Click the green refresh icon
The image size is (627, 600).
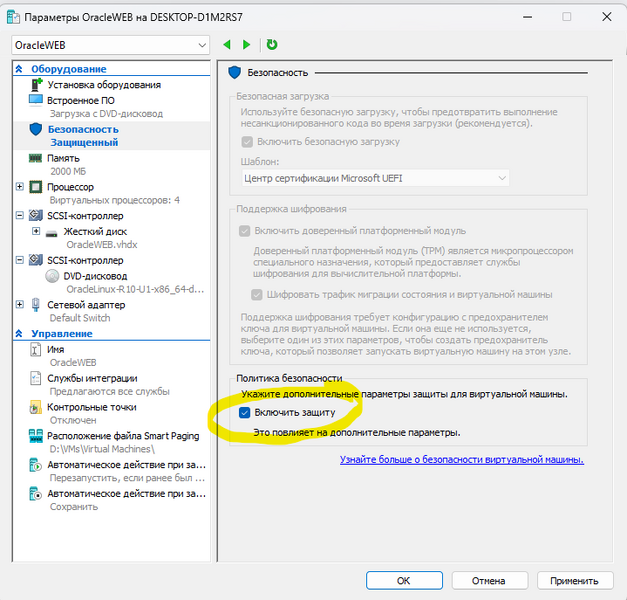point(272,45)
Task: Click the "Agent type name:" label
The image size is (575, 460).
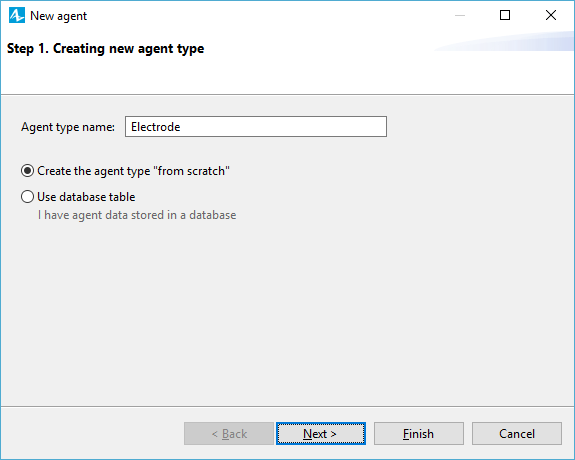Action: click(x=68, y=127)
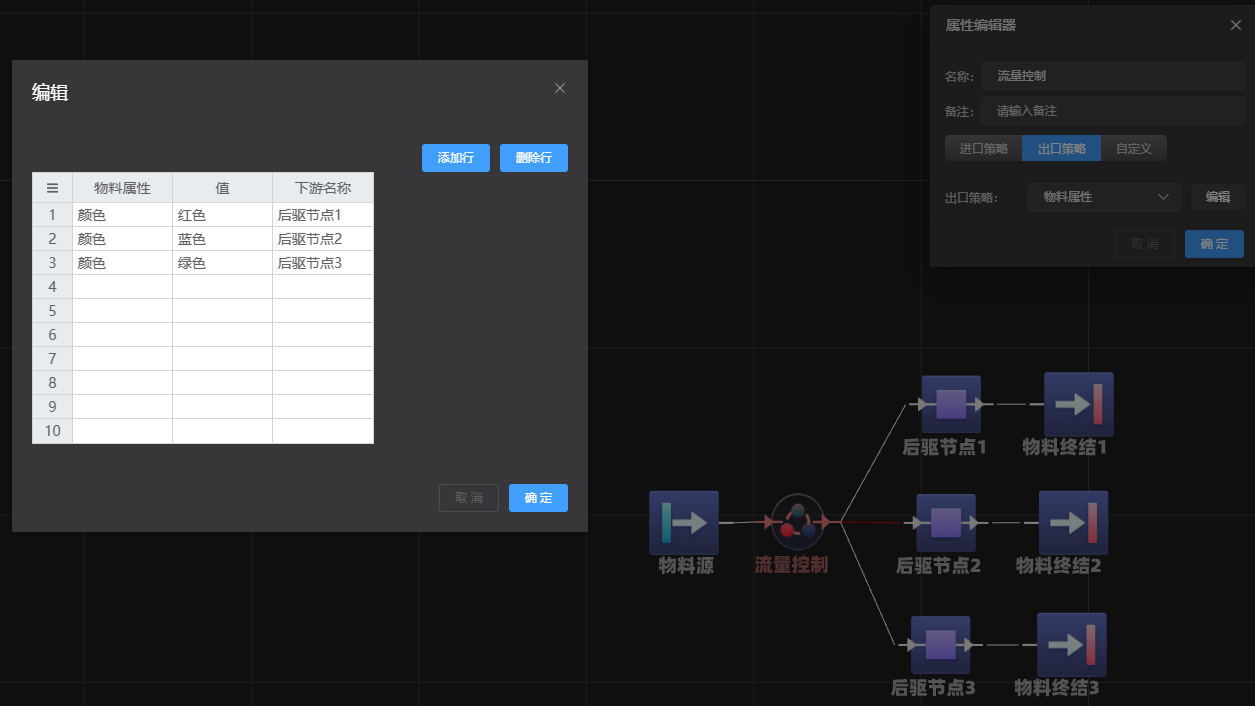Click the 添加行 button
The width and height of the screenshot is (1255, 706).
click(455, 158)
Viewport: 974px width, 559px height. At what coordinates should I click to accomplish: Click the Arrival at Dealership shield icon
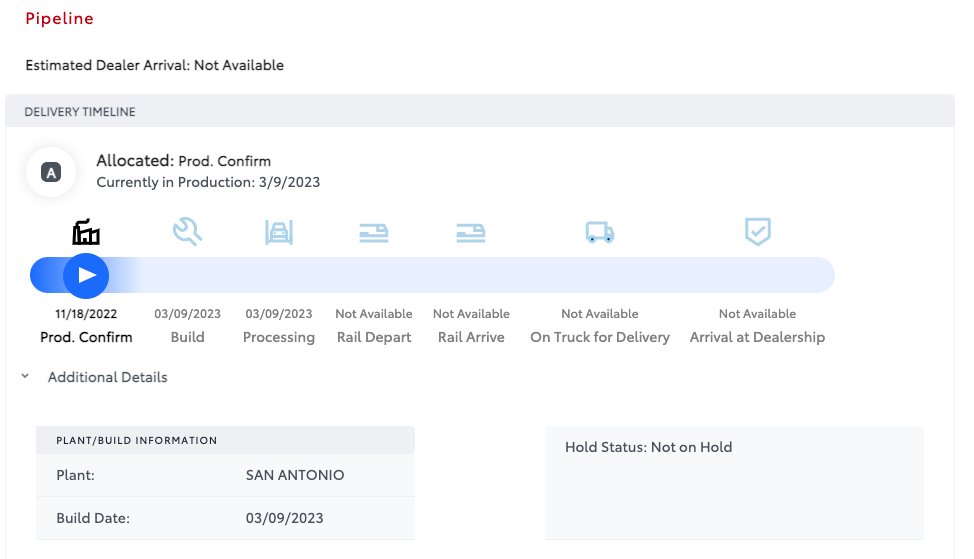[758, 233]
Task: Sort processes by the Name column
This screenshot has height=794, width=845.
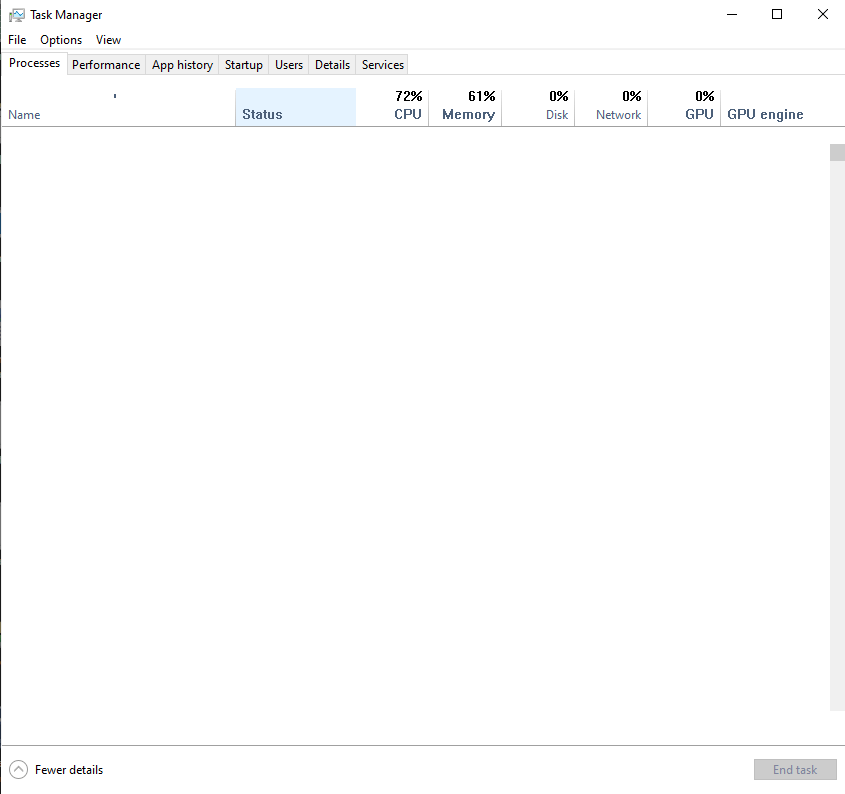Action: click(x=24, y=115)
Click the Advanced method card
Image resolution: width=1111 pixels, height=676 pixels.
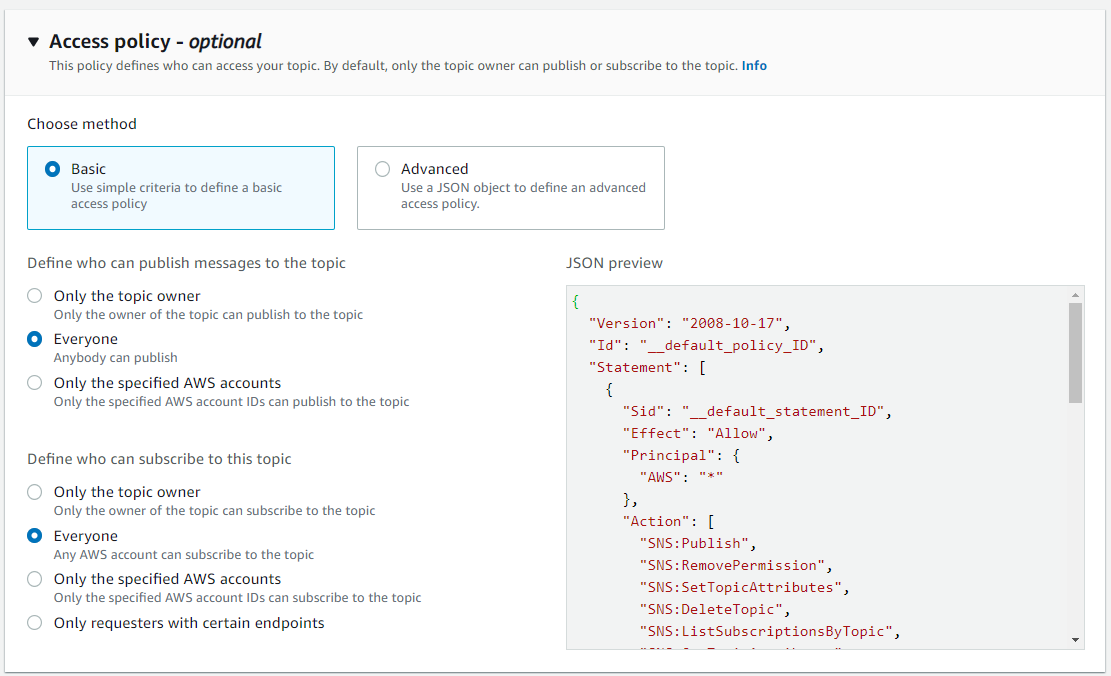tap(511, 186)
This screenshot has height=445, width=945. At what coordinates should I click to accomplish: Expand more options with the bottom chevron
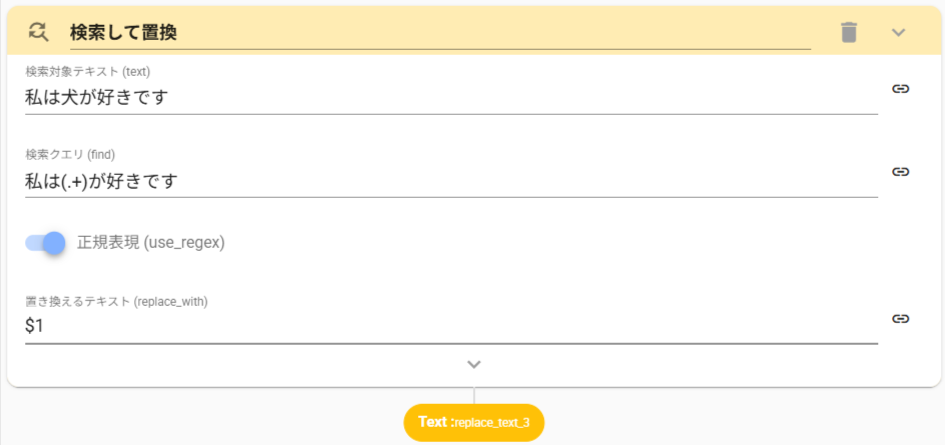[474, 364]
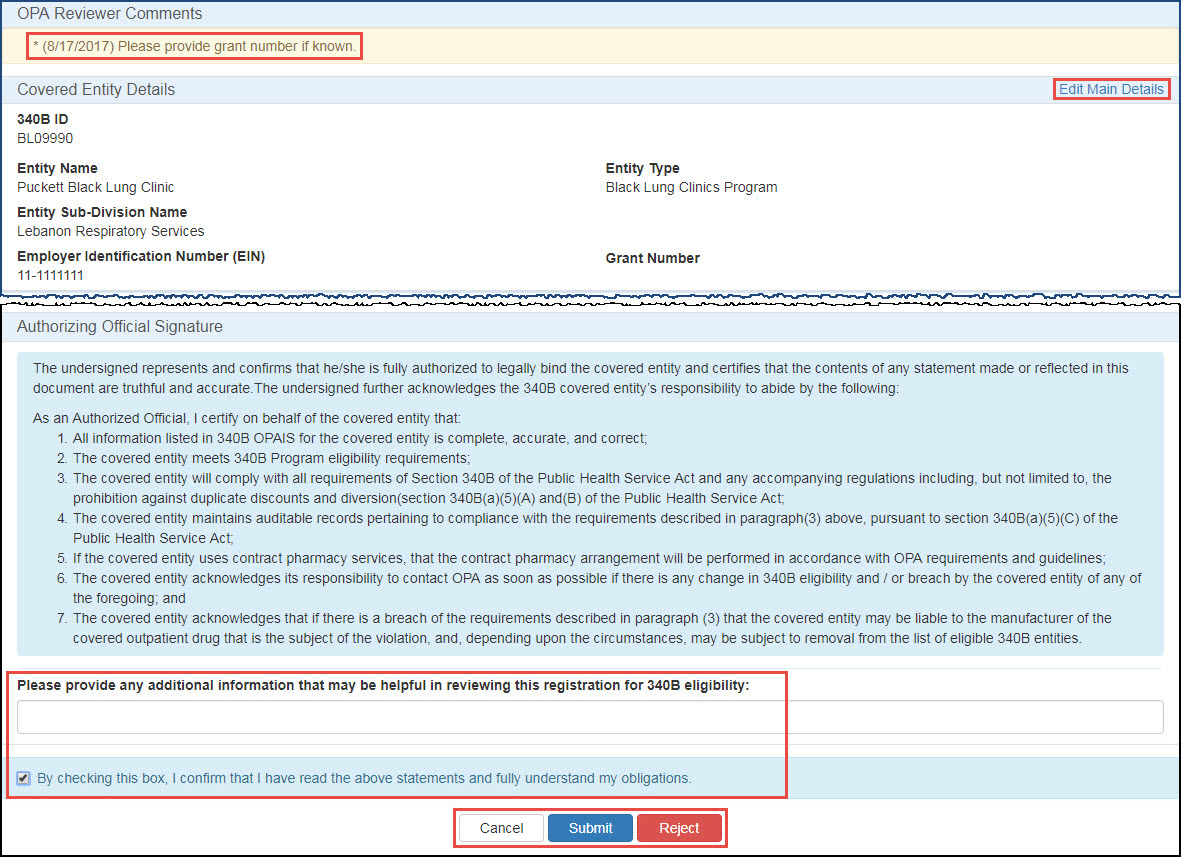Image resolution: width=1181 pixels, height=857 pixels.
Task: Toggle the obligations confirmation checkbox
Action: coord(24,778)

===

**ASSIGNMENT**
Leave out the pictures and output the rest of the records exactly.

**TASK SOLUTION**
Click the green refresh icon
The image size is (627, 600).
point(272,45)
Task: Click the "Agent type name:" label
The image size is (575, 460).
Action: click(x=68, y=127)
Click the 添加行 button
The width and height of the screenshot is (1255, 706).
click(455, 158)
Viewport: 974px width, 559px height. At what coordinates should I click to accomplish: Click the Arrival at Dealership shield icon
[758, 233]
Task: Sort processes by the Name column
This screenshot has height=794, width=845.
Action: click(x=24, y=115)
Click the Advanced method card
Image resolution: width=1111 pixels, height=676 pixels.
tap(511, 186)
This screenshot has height=445, width=945. At what coordinates should I click to accomplish: Expand more options with the bottom chevron
[474, 364]
Image resolution: width=1181 pixels, height=857 pixels.
Task: Toggle the obligations confirmation checkbox
Action: coord(24,778)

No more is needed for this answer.